ACTIVITY LIST:
a) In the Virtual Center 2.5 excerpt, what does the second workaround say to avoid?
b) Return everything in the Virtual Center 2.5 excerpt from "- switch to" down to "and multiple vCPUs.".

** SELECTED EXCERPT follows **

You can see immediately why some people hit a problem when they upgrade. Virtual Center 2.5 is more conservative. This is an outcome that happens when you support more and more mission-critical customer use cases (and if you're wondering why EMC is so adamant about our e-lab and interop checks, it's the same root behavior).
There are a couple of workarounds if you are willing to play a little more loose.
- switch to "Allow Virtual Machines to be powered on even if they violate availability constraints", then make sure you specify important VMs (VM HA priority) one by one
- avoid using large reservations and multiple vCPUs.
MORAL OF THE STORY
No, the moral of the story isn't "don't upgrade" or "VMware's HA engine is busted" or "They're just trying to sell more _____" (the conspiracy nut favorite)

** End of SELECTED EXCERPT **
** ENTRIES SUPPLIED follows **

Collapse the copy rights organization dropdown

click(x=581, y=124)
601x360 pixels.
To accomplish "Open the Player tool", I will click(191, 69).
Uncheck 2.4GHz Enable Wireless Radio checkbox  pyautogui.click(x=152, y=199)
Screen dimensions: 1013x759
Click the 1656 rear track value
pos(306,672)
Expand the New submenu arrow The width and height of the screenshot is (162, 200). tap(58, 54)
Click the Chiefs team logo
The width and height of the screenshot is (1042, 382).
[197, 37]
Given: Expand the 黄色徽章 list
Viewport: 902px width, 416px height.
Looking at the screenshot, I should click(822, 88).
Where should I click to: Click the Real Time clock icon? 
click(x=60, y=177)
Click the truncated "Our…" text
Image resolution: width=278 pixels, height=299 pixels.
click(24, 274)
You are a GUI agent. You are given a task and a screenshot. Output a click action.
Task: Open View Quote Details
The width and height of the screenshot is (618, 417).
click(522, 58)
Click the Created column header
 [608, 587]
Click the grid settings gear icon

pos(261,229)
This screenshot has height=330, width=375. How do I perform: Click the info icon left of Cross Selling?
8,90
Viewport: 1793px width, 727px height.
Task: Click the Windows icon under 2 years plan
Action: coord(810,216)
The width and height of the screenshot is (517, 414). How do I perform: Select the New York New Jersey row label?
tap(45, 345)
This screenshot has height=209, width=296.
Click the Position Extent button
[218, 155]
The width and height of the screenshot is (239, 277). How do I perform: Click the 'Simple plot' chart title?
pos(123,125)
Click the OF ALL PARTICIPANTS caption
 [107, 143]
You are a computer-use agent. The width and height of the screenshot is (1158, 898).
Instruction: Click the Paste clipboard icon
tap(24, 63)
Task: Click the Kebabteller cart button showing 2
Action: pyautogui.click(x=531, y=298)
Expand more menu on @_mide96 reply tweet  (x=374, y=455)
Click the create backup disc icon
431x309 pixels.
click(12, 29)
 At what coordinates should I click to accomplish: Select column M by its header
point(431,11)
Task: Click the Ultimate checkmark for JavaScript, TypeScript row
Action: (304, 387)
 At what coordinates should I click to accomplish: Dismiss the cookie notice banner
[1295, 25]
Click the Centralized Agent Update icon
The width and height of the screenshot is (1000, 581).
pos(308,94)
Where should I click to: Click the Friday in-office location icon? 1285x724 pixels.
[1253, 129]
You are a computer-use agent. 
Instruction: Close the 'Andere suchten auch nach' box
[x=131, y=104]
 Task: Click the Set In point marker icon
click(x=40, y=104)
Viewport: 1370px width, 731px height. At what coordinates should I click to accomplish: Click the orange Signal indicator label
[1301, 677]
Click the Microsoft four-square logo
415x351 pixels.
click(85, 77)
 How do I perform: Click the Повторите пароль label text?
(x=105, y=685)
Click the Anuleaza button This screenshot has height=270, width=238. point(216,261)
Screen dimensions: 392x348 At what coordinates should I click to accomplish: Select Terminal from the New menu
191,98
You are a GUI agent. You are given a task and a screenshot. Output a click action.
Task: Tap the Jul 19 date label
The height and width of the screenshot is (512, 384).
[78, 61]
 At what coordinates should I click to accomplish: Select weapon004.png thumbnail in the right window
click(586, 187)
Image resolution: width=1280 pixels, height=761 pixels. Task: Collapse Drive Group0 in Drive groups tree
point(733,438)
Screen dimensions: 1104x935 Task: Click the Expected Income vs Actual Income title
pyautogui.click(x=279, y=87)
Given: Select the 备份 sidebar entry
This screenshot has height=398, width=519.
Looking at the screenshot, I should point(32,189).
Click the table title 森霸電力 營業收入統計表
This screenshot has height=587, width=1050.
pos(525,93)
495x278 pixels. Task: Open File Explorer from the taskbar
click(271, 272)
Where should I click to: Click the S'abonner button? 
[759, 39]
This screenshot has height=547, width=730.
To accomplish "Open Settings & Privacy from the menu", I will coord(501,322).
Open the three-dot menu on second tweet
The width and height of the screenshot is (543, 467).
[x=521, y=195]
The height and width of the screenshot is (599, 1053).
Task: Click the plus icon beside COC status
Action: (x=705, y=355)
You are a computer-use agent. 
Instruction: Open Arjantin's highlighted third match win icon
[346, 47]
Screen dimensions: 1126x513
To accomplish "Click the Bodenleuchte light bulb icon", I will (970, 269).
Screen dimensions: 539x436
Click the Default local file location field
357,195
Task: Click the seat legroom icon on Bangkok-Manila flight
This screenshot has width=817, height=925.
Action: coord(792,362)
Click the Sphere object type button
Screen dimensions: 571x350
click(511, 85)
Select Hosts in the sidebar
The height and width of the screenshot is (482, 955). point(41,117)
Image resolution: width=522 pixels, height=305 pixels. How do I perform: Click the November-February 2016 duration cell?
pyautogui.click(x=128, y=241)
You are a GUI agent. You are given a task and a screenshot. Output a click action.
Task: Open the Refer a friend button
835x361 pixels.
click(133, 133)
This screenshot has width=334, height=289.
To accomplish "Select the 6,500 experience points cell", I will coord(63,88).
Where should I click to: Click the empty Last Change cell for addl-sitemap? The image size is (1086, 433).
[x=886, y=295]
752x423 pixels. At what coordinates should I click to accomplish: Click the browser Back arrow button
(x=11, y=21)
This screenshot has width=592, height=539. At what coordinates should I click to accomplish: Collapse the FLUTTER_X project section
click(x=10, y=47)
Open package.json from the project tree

** End of ENTRIES SUPPLIED **

REPLIES:
a) Large reservations and multiple vCPUs.

b)
- switch to "Allow Virtual Machines to be powered on even if they violate availability constraints", then make sure you specify important VMs (VM HA priority) one by one
- avoid using large reservations and multiple vCPUs.